Search code examples
rcluster-analysis

How to cluster by trend instead of by distance in R?


The k-medoids in the clara() function uses distance to form clusters so I get this pattern:

a <- matrix(c(0,1,3,2,0,.32,1,.5,0,.35,1.2,.4,.5,.3,.2,.1,.5,.2,0,-.1), byrow=T, nrow=5)
cl <- clara(a,2)
matplot(t(a),type="b", pch=20, col=cl$clustering) 

clustering by clara()

But I want to find a clustering method that assigns a cluster to each line according to its trend, so lines 1, 2 and 3 belong to one cluster and lines 4 and 5 to another.


Solution

  • This question might be better suited to stats.stackexchange.com, but here's a solution anyway.

    Your question is actually "How do I pick the right distance metric?". Instead of Euclidean distance between these vectors, you want a distance that measures similarity in trend.

    Here's one option:

    a1 <- t(apply(a,1,scale))
    a2 <- t(apply(a1,1,diff))
    
    cl <- clara(a2,2)
    matplot(t(a),type="b", pch=20, col=cl$clustering) 
    

    enter image description here

    Instead of defining a new distance metric, I've accomplished essentially the same thing by transforming the data.
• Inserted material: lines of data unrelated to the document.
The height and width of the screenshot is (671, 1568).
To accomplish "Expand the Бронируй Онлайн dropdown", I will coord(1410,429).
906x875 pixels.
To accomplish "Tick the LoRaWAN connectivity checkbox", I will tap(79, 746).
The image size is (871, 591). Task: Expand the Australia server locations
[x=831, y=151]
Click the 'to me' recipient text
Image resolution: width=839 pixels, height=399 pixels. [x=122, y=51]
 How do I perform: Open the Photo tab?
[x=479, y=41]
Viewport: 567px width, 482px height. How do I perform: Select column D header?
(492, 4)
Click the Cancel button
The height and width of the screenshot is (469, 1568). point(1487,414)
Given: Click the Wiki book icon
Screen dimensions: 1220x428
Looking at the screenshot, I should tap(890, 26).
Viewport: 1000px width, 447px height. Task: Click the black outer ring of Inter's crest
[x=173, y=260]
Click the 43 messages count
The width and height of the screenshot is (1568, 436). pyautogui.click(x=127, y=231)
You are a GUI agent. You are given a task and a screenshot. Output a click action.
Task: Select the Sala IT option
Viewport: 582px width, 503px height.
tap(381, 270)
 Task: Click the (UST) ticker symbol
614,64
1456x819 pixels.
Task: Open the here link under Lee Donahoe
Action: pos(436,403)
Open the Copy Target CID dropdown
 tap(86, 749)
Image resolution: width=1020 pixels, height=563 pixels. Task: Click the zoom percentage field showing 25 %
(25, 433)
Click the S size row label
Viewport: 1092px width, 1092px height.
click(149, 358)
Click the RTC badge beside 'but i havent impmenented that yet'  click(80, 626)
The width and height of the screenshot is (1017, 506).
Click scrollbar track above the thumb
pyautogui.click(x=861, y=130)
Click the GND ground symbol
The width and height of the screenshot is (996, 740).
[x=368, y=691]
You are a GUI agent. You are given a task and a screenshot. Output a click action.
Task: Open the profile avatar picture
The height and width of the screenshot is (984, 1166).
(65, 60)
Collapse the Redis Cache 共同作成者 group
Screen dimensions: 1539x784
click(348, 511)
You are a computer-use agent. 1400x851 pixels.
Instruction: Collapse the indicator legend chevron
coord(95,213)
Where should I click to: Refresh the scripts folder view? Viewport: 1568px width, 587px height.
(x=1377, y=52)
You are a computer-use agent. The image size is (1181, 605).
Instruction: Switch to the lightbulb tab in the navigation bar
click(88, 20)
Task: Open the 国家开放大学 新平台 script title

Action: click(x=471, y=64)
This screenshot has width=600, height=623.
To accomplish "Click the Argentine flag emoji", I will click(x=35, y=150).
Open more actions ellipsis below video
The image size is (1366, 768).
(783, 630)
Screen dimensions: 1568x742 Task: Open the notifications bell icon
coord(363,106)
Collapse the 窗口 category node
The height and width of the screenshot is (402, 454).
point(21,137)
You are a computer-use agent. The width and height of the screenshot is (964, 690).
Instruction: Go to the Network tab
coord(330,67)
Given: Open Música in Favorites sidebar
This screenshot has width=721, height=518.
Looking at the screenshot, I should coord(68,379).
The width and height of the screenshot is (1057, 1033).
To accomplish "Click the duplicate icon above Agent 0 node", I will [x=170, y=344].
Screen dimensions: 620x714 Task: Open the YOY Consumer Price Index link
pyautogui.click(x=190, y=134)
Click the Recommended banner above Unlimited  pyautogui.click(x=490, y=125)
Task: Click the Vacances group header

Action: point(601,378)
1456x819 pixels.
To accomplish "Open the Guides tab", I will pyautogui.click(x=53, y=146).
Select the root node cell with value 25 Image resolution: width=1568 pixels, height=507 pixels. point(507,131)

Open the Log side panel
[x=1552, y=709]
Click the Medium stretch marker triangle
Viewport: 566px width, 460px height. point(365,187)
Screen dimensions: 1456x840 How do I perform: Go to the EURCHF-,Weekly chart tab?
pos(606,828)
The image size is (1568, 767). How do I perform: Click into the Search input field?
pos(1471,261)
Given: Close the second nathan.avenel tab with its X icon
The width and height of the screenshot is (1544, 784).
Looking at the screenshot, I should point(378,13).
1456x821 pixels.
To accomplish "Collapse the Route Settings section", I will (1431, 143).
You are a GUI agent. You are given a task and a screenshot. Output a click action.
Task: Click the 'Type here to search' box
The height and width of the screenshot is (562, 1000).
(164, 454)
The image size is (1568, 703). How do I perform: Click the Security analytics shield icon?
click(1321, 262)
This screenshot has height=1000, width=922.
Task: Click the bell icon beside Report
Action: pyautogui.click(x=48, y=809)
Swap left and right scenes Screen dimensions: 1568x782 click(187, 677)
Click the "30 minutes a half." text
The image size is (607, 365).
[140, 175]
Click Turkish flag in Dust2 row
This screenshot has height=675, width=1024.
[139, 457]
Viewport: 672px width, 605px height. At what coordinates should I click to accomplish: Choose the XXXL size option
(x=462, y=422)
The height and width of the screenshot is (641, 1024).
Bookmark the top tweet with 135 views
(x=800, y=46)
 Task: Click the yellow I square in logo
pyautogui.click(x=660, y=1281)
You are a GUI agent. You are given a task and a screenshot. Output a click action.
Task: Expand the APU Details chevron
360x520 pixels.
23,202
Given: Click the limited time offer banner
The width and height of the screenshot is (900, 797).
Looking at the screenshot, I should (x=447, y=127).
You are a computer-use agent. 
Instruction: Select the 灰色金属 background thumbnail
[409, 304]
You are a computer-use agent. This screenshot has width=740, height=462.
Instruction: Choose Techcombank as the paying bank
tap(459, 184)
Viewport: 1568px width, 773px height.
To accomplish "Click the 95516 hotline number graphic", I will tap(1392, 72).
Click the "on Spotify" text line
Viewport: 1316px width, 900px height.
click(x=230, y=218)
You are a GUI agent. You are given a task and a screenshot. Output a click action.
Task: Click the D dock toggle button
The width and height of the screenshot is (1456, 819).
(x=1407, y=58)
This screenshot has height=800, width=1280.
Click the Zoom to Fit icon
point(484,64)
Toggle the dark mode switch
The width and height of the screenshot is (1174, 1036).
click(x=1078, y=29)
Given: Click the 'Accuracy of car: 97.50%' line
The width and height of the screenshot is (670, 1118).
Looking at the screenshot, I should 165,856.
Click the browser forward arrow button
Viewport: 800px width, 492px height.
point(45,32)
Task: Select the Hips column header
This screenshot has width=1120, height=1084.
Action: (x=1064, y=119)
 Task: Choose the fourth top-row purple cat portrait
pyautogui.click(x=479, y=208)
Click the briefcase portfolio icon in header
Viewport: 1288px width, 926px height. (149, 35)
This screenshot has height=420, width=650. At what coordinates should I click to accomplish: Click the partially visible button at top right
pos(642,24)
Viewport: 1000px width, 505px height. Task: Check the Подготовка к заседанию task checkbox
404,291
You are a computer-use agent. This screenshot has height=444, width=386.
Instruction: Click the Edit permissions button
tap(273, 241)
First scaling each row, so that we can compare relative trends without differences in scale throwing us off. Next, we just convert the data to the differences.

    Warning: This is not necessarily going to work for all "trend" data. In particular, looking at successive differences only captures a single, limited facet of "trend". You may have to put some thought into more sophisticated metrics.